INFORMATION
-------
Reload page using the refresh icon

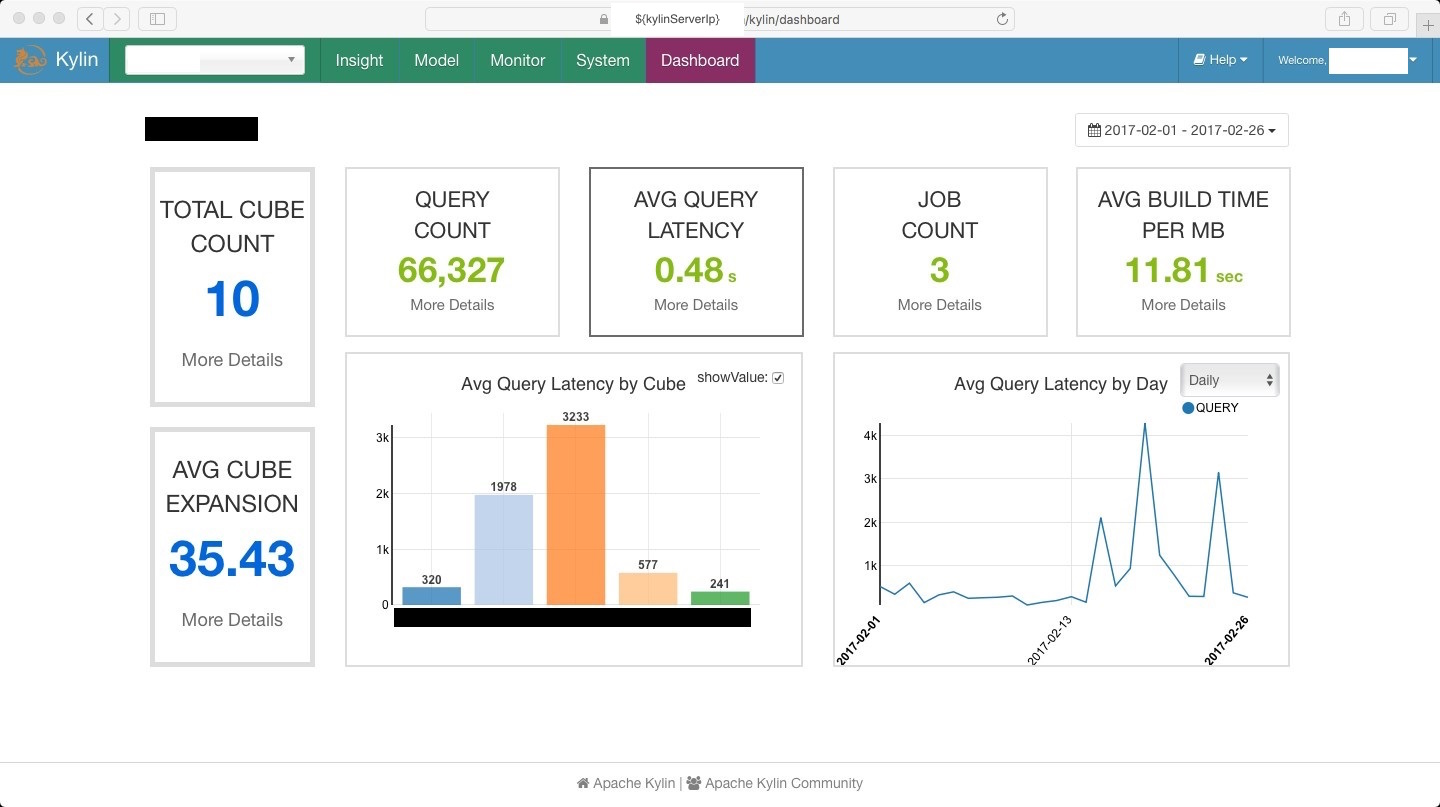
-------
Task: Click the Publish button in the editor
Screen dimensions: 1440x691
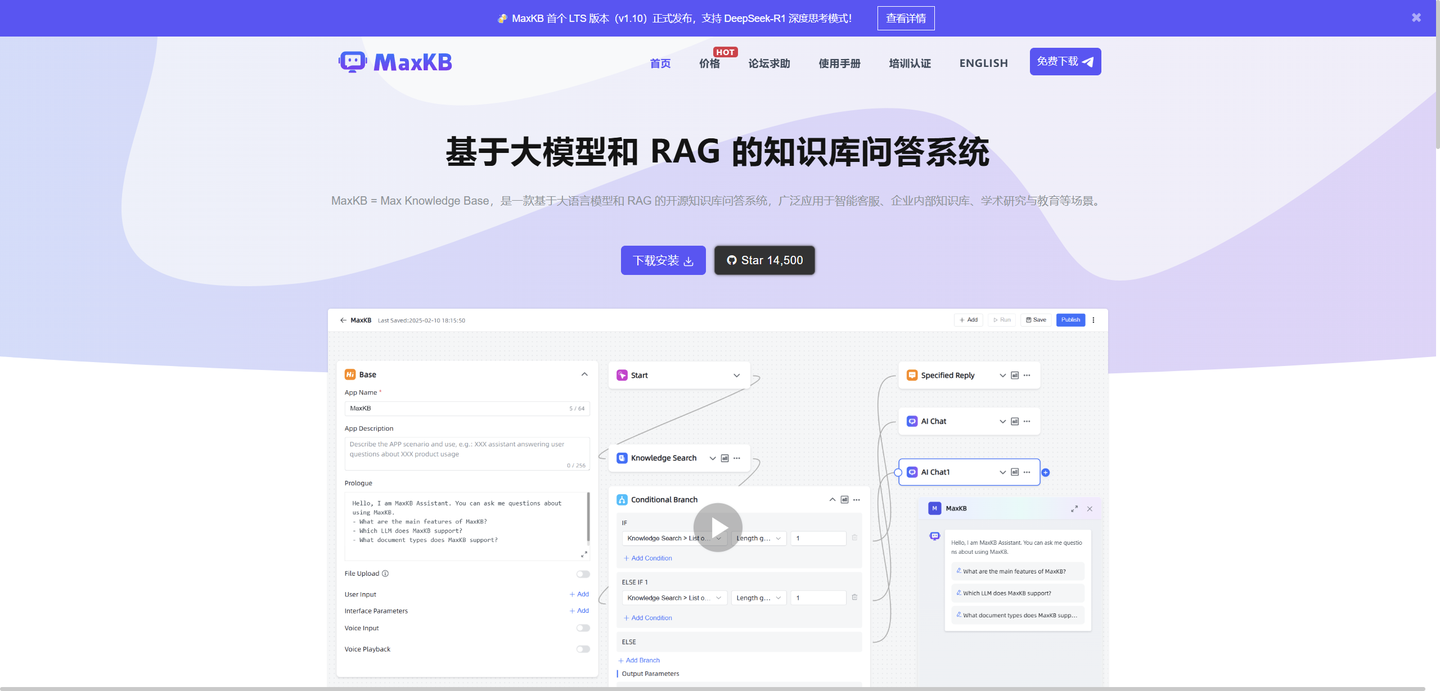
-------
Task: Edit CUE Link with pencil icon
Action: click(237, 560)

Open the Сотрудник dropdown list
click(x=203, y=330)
-------
The response must hold only the lines above from the line with "Task: Click the Publish button in the editor" through the line with "Screen dimensions: 1440x691", each copied exactly, both ends kept.

WRITTEN RESPONSE
Task: Click the Publish button in the editor
Screen dimensions: 1440x691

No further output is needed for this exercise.